ACTION ITEM | Among the entries below, find the line with "Family:Whitney, Joshua (1758-1850)", then quote it and each following line up to and including the line with "Family:Whitney, Nathan (1726-a1773)", and nothing else.

(Records from a data source)
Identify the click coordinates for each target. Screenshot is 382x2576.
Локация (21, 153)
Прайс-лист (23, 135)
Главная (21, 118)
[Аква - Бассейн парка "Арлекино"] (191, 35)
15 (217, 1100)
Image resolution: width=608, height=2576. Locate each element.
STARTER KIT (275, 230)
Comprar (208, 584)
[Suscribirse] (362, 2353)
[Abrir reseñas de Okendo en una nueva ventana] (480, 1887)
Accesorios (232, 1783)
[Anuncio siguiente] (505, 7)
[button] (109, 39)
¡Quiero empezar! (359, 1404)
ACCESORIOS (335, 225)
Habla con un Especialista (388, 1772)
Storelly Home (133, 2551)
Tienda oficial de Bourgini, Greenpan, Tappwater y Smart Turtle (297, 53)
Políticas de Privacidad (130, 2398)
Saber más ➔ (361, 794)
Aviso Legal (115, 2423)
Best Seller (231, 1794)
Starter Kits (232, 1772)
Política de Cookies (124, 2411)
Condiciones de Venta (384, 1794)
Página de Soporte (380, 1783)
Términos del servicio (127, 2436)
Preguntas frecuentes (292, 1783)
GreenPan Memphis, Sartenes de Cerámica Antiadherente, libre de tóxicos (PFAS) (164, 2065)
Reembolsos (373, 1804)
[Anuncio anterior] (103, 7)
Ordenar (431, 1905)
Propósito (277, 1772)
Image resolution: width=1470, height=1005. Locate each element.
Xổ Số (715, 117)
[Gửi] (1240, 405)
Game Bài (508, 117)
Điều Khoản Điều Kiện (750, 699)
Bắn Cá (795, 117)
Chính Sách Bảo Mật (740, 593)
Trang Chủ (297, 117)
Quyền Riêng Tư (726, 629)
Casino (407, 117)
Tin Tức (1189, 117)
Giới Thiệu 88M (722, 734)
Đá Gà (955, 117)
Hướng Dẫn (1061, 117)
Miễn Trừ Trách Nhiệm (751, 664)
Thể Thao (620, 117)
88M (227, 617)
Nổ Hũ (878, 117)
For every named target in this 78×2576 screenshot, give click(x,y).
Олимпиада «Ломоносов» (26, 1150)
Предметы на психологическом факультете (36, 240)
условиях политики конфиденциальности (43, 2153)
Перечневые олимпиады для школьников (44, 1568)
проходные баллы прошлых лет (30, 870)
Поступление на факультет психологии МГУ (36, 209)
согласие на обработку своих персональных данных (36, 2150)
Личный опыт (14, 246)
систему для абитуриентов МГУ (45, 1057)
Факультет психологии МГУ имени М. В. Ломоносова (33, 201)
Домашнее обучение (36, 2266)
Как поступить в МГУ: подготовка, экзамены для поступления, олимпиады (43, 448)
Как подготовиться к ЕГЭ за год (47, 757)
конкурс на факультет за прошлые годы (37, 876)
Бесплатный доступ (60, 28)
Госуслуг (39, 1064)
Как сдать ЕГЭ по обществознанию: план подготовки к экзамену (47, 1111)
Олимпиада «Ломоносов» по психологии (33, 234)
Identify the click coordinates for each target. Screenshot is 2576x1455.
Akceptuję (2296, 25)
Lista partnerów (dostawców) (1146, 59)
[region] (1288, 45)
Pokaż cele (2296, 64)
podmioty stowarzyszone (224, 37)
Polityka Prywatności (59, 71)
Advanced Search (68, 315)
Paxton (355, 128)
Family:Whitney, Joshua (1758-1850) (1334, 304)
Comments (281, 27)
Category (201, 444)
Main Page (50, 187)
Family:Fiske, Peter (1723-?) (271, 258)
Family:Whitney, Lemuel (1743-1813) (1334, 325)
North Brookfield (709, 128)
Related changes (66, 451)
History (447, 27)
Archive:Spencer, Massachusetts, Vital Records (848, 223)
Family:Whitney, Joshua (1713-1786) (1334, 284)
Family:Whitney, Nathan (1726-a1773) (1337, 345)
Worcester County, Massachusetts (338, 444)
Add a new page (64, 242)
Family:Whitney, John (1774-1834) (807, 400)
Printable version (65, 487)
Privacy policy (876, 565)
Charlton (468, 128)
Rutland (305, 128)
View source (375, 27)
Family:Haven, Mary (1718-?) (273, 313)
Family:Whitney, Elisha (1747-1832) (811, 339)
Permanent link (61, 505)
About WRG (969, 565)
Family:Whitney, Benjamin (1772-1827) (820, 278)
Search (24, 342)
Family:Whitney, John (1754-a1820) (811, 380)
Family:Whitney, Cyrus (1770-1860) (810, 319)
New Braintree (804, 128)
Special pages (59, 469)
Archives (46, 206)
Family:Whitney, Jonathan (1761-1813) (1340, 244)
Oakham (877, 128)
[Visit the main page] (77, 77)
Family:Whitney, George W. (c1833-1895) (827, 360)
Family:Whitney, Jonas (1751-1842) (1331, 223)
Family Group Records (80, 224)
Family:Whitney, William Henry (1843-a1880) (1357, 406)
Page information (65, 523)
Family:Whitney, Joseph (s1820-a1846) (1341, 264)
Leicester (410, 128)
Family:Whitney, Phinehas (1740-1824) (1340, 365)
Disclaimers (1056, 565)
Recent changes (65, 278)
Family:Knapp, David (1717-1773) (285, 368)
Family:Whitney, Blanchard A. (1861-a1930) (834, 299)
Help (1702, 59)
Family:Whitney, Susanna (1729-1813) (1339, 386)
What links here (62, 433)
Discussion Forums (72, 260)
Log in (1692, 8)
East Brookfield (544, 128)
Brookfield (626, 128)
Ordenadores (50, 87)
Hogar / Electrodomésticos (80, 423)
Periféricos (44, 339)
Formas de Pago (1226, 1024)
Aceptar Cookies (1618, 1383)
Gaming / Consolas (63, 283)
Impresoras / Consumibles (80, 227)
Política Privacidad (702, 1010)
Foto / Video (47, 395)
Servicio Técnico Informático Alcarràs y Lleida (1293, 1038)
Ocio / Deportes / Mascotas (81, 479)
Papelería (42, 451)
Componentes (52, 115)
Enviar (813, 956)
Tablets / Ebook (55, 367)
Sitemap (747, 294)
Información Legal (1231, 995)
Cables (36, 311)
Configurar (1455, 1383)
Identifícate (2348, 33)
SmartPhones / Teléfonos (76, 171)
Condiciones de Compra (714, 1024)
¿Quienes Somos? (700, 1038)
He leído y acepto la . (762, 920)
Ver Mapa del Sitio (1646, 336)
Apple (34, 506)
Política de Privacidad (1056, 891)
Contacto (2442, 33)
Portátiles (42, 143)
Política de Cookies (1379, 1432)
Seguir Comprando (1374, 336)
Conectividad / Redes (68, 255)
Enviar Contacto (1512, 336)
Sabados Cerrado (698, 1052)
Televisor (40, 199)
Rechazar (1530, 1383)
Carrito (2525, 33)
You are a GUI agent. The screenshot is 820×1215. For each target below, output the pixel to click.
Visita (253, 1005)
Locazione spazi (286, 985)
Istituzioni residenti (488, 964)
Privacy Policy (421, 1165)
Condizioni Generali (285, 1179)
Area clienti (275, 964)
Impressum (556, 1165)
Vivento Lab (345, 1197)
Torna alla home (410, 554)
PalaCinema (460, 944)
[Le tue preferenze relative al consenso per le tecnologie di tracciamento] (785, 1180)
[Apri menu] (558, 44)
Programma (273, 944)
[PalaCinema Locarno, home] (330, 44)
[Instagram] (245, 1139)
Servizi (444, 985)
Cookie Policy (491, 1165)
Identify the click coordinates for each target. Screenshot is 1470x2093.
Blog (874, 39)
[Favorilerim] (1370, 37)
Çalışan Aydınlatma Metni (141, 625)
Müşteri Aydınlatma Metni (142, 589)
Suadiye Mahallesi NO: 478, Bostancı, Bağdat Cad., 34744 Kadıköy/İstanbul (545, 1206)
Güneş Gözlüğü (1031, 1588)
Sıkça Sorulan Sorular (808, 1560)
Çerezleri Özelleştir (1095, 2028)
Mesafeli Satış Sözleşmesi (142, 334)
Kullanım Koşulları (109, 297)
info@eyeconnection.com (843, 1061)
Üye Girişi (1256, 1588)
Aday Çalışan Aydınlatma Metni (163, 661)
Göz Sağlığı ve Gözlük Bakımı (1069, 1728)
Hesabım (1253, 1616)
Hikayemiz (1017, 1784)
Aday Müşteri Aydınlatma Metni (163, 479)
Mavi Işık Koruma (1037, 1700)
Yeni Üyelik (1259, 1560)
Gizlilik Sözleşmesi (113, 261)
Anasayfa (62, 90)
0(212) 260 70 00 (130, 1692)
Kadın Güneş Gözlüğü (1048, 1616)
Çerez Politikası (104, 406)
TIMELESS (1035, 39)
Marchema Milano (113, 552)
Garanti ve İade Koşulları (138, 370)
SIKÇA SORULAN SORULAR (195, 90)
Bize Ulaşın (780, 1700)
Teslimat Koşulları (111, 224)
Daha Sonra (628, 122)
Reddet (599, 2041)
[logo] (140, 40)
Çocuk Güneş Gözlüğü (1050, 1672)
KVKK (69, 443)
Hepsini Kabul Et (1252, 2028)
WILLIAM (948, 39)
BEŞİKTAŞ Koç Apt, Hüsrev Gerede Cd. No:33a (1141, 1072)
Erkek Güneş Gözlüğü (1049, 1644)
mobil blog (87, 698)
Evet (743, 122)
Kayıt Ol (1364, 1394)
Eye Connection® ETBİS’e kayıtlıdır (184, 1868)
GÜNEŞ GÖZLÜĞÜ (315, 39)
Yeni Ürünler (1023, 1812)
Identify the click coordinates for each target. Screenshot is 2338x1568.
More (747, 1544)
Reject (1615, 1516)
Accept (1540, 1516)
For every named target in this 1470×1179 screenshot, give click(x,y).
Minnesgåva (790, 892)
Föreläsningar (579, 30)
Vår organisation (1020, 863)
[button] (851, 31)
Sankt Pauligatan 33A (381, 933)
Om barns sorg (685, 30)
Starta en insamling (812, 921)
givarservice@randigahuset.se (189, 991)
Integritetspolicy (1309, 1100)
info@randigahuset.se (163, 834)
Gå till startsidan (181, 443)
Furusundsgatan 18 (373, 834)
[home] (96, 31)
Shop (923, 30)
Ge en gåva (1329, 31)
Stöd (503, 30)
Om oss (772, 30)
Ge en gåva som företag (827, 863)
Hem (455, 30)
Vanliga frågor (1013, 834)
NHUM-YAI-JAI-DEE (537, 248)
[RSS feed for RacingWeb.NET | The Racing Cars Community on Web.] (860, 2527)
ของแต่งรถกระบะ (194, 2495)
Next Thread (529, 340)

RESULT FOR THIS EXERCISE |
Family:Whitney, Joshua (1758-1850) (1334, 304)
Comments (281, 27)
Category (201, 444)
Main Page (50, 187)
Family:Fiske, Peter (1723-?) (271, 258)
Family:Whitney, Lemuel (1743-1813) (1334, 325)
North Brookfield (709, 128)
Related changes (66, 451)
History (447, 27)
Archive:Spencer, Massachusetts, Vital Records (848, 223)
Family:Whitney, Joshua (1713-1786) (1334, 284)
Family:Whitney, Nathan (1726-a1773) (1337, 345)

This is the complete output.